— The task —
The expected response is the full set of records, unchanged.

— Given data —

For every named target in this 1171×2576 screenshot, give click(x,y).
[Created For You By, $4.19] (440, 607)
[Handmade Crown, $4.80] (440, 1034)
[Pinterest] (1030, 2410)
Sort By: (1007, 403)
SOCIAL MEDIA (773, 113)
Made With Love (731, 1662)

— Reply —
For every named target in this 1171×2576 screenshot, give click(x,y).
[Created For You By, $4.19] (440, 607)
[Handmade Crown, $4.80] (440, 1034)
[Pinterest] (1030, 2410)
Sort By: (1007, 403)
SOCIAL MEDIA (773, 113)
Made With Love (731, 1662)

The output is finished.